Send Help comes tantalizingly close to making good on its dark premise but the filmmakers can’t manage to get out of their own way leading to a gory and unearned conclusion.

Linda (Rachel McAdams, Doctor Strange in the Multiverse of Madness) has been toiling away at a company for years. While she’s highly competent and good at her job, Linda is that annoying obnoxious co-worker no one wants to be around for more than 5 minutes.

Just as obnoxious though in a totally different manner is her new boss, Bradley Preston (Dylan O’Brien, Love and Monsters).

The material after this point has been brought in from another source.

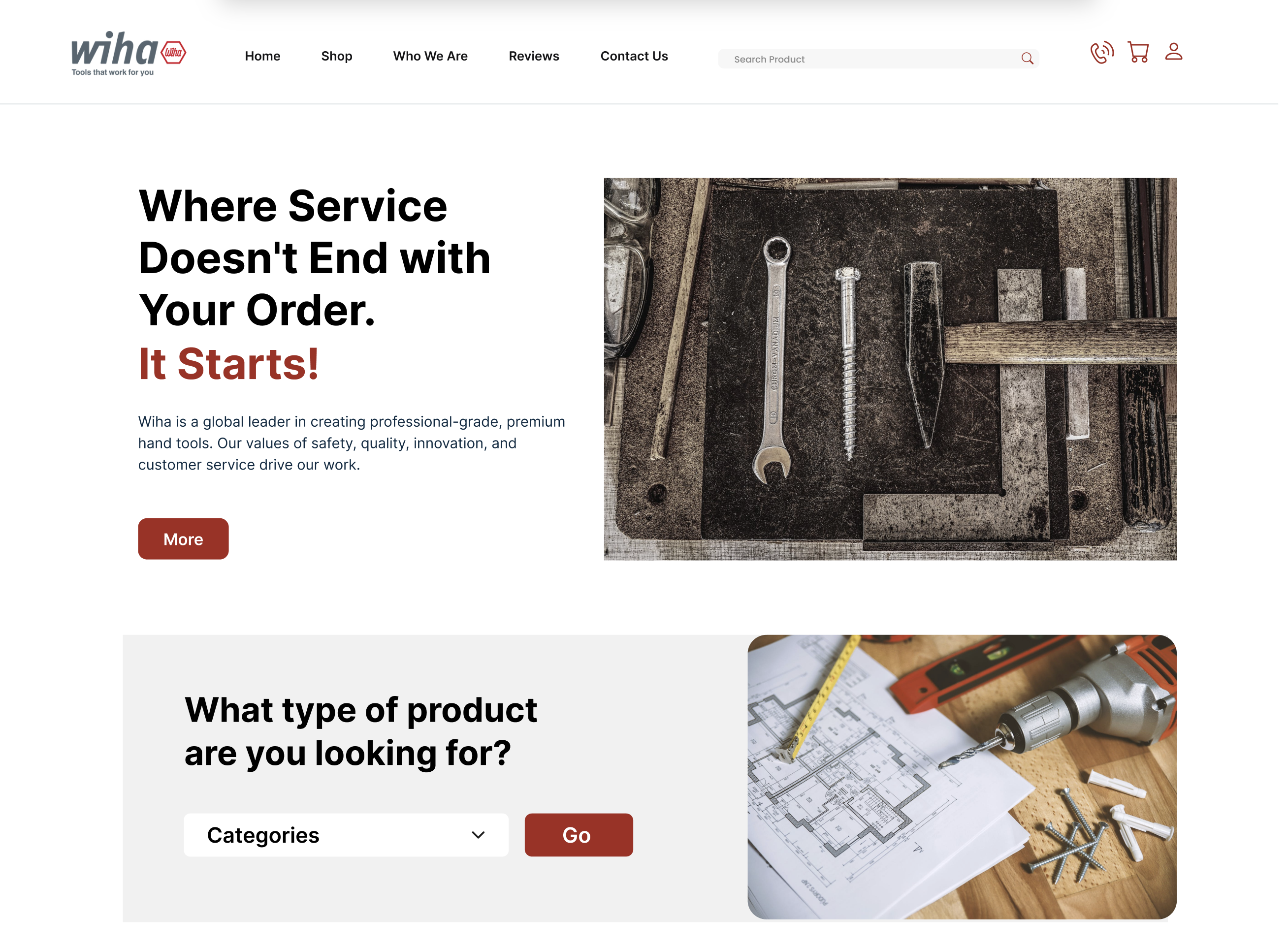The width and height of the screenshot is (1288, 947).
Task: Open the shopping cart icon
Action: 1138,52
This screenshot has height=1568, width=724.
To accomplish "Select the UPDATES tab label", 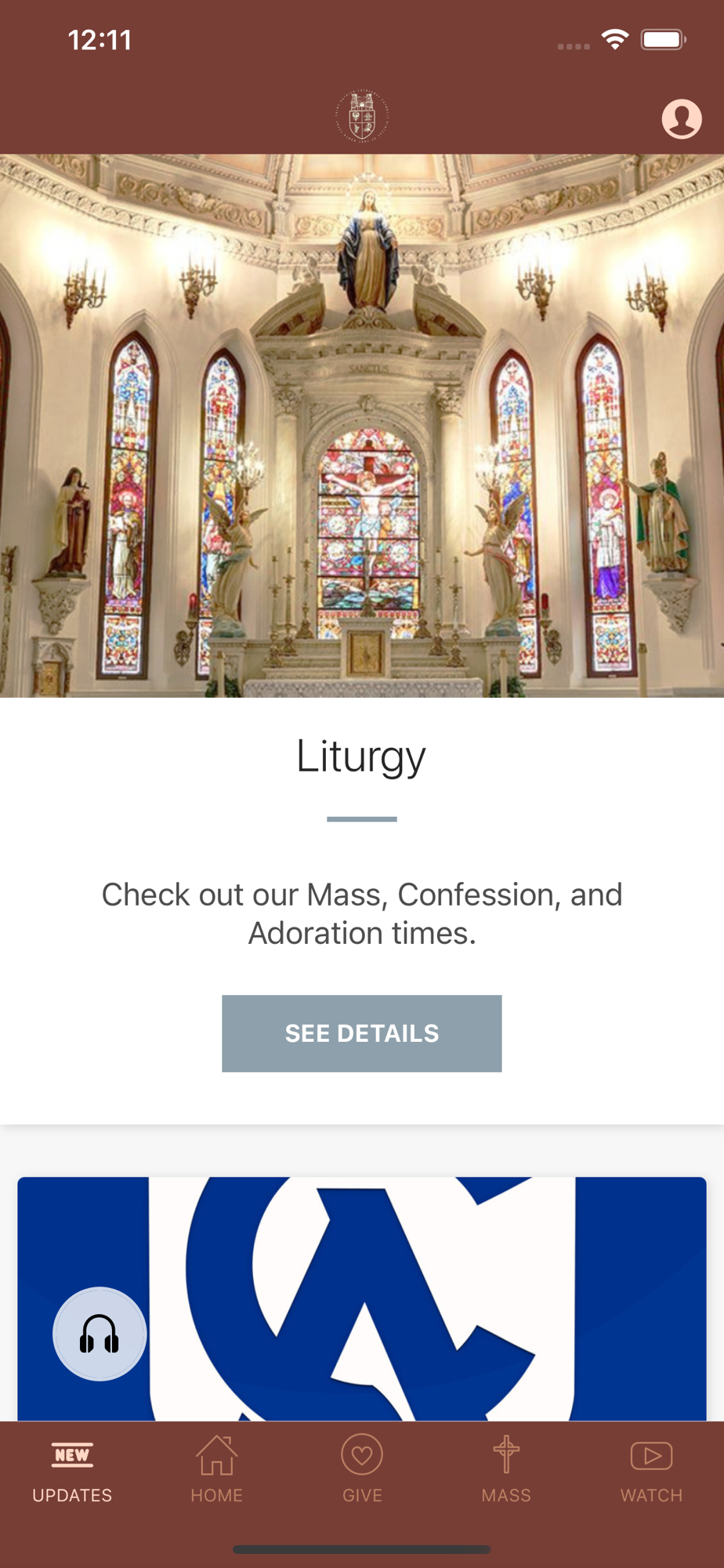I will [x=72, y=1495].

Bradley is a typical boorish billionaire bro who’s gotten used to people leaping when he says jump and is even more intolerable now that he’s taken over his late father’s company. He’s got an impossibly gorgeous fiancé (Edyll Ismail) yet still is quick to sexually harass potential new employees.

send help review - linda makes fire

Although Bradley’s father promised Linda a big promotion, Bradley isn’t keen on making her a VP due to her quirky behavior. Send Help screenwriting partners Damian Shannon and Mark Swift (Baywatch, Freddy vs. Jason) make Linda and Bradley caricatures of the mousy, nerdy office workhorse and the bratty boss tropes but they’re written so over the top that they come off too cartoonish to be actual people.

While the script does evolve in some areas, Send Help is weighed down by that pesky problem that both characters are too deep shades of grey to be likable.  This is further highlighted when Bradley and Linda are the only survivors of a violent plane crash.

Director Sam Raimi makes sure that the crash sequence gets a horror coating to it with blood coating the plane’s exterior and a zombie-coded burn victim. No need to worry, Raimi does toss in an actual zombie scene to slash it off his checklist.

send help review - linda on the beach

With no friends and a bird for a roommate, Linda grew obsessed with Survivor and even submitted an audition tape to join the show. Linda is written far too silly. When Bradley ends up on shore with a badly damaged leg it falls on Linda to take care of both of them. If Shannon and Swift toned down some of the corny humor, she would be a character easy to root for in this role reversal power play. As is, Linda nearly shifts to a noticeably different character when she’s on the island.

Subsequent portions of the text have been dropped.